See? She loves school and hates it, all at the same time. I'd give a Taison example too, but he's teething hard and has a head cold, so I think he's pretty much all-around miserable at the moment.

On top of everything, today is 9/11. I noticed an old friend's twitter-on-facebook tonight, "Jeff is recovering from trying to explain 9/11 to his kids." I thought about trying that trick myself this morning with Trinh, but she was too freaked out about school to pay attention. Probably for the best.

But on the way to the office after watching her forlorn, tear-streaked face be carried away from me to her classroom, I listed to Story Corps on the local granola station. One story stuck with me all day: Frankie DeVito, a young boy who lost his beloved grandfather in the Towers. Give that a listen, but grab a tissue first.

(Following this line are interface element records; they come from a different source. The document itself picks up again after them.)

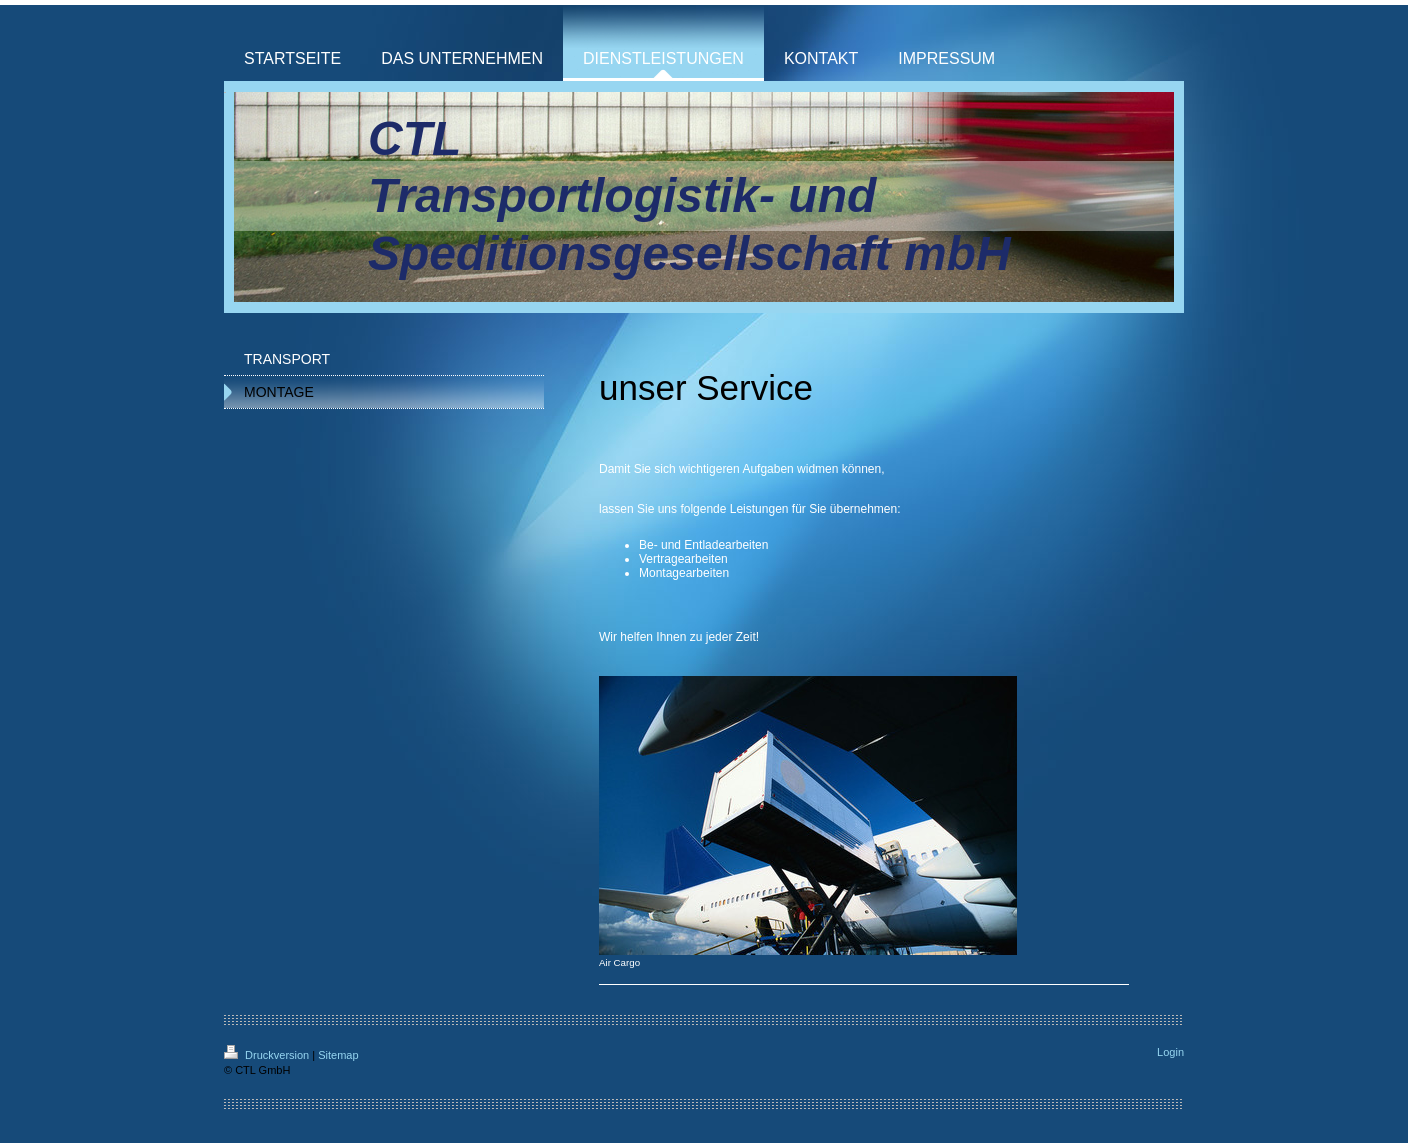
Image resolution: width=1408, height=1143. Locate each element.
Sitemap (338, 1055)
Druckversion (268, 1055)
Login (1170, 1052)
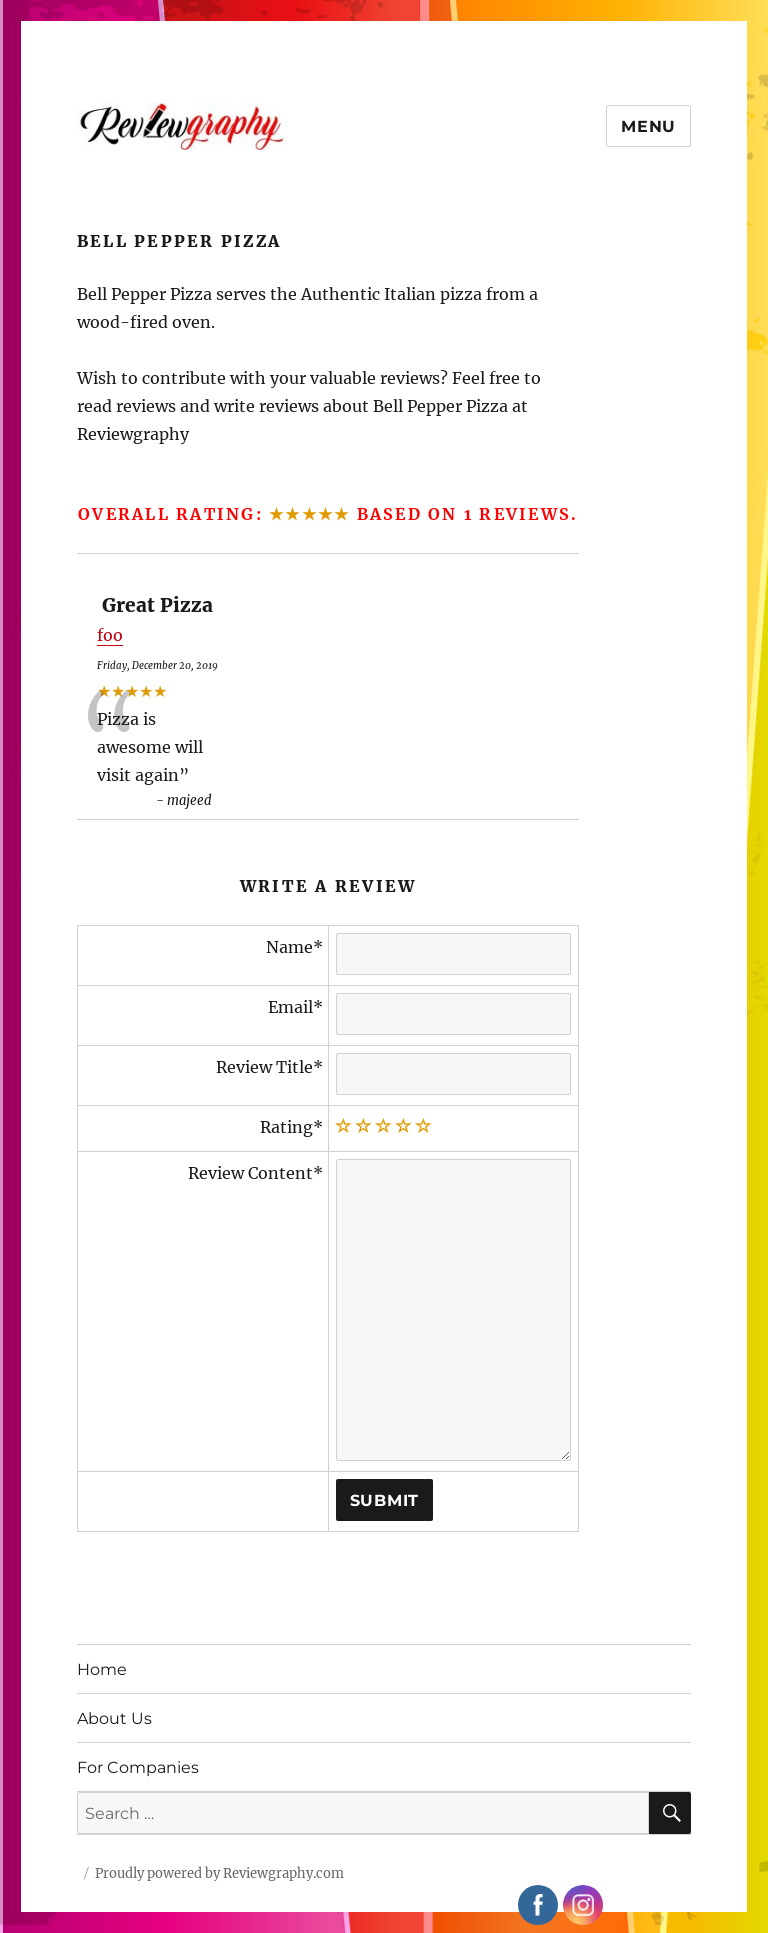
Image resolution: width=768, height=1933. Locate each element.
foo (110, 635)
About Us (114, 1718)
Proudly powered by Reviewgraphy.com (219, 1873)
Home (102, 1669)
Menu (648, 126)
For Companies (138, 1767)
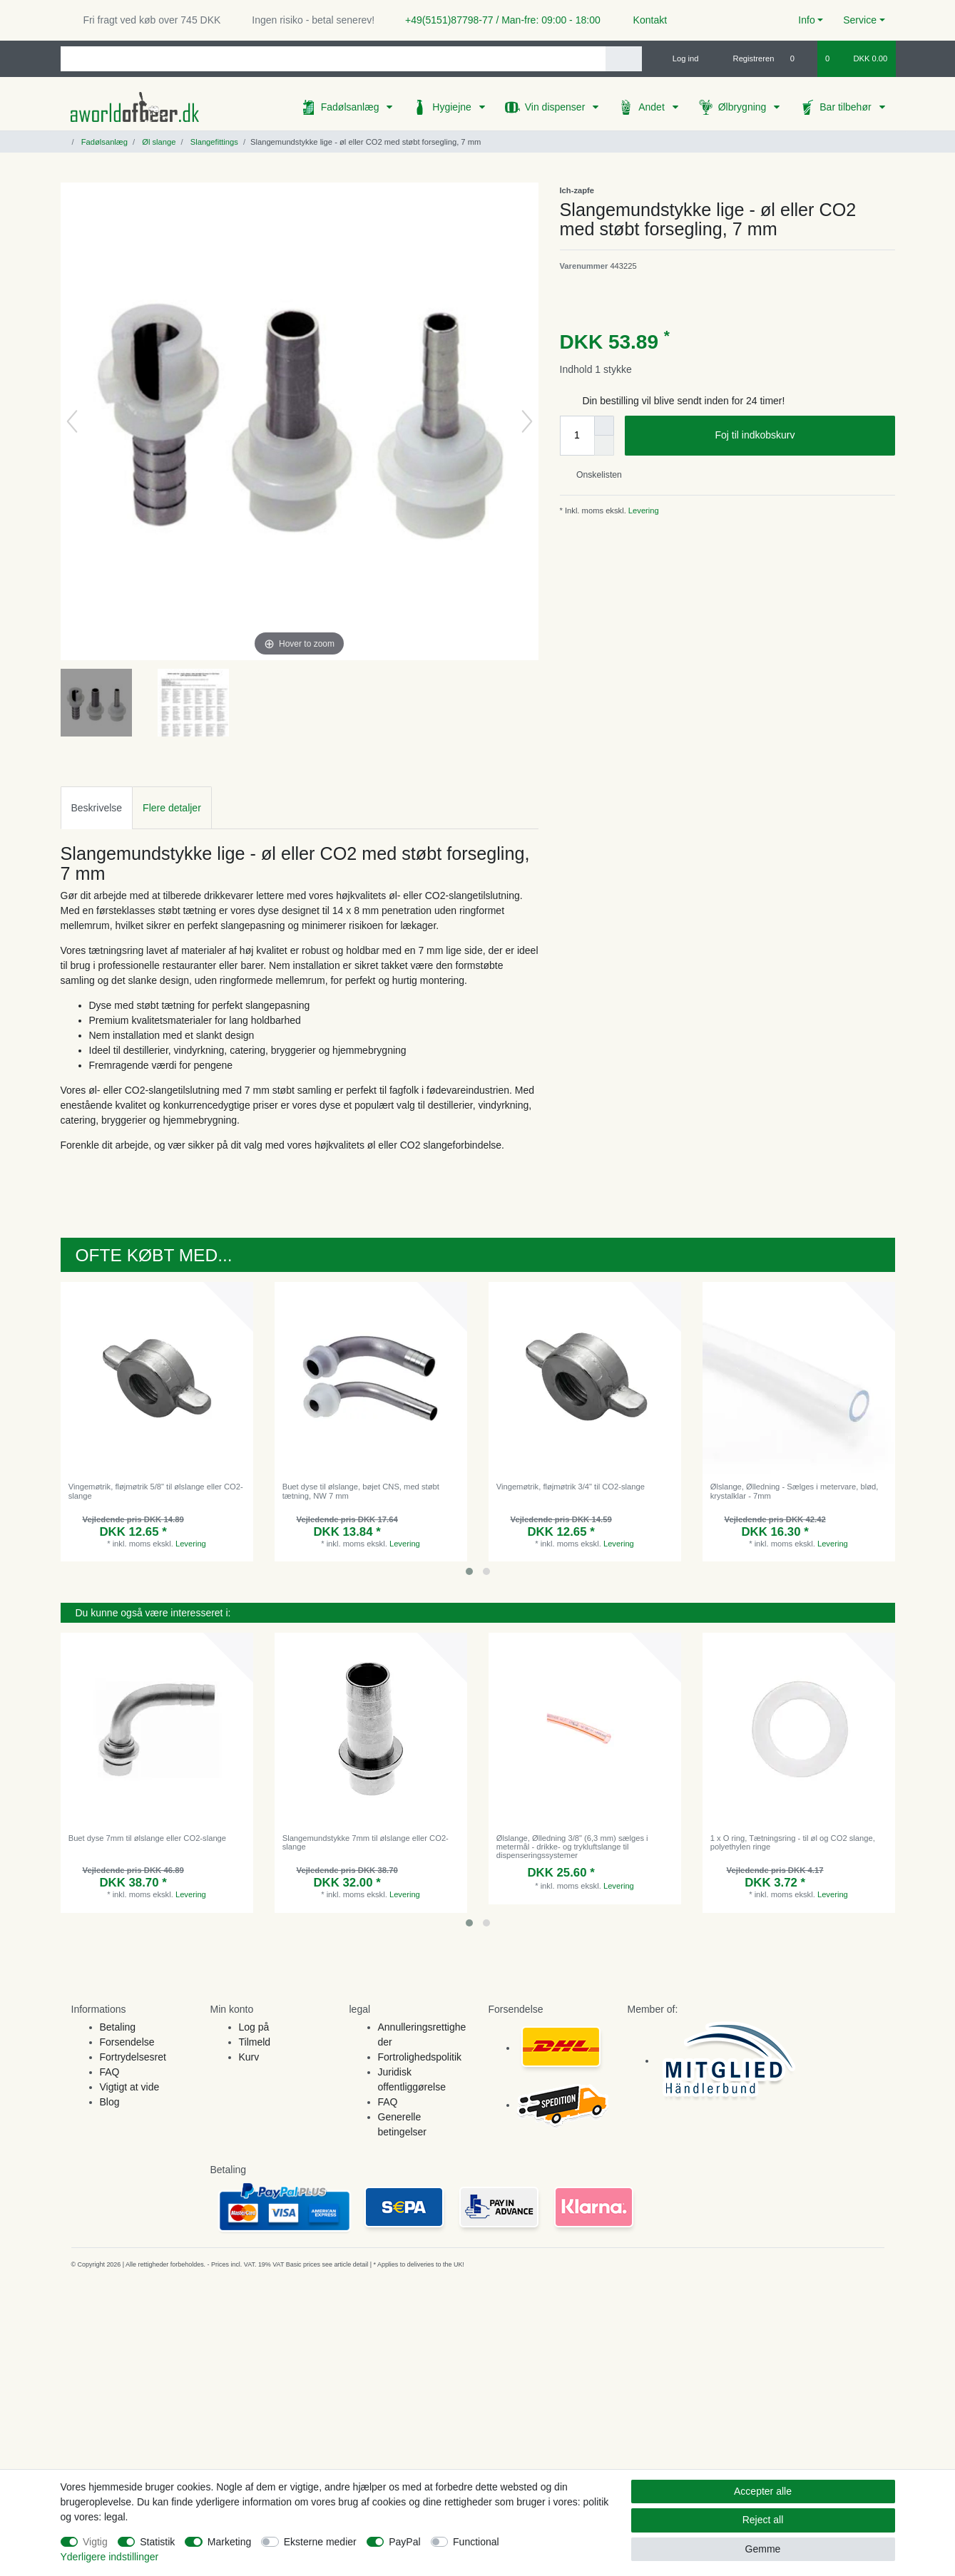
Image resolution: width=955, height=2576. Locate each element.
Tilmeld (255, 2042)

And so I find myself ending the day in one of the places where this whole thing started: The Prophet, by Kahlil Gibran
Then a woman said, "Speak to us of Joy and Sorrow."
And he answered:
Your joy is your sorrow unmasked.
And the selfsame well from which your laughter rises was oftentimes filled with your tears.
And how else can it be?
[ ... ]
When you are joyous, look deep into your heart and you shall find it is only that which has given you sorrow that is giving you joy.
When you are sorrowful look again in your heart, and you shall see that in truth you are weeping for that which has been your delight.
May you drink deeply of both your sorrows and your joys, and perhaps give voice to an ironic chuckle when you realize that both have rushed headlong to besiege you like....well, like a hurricane.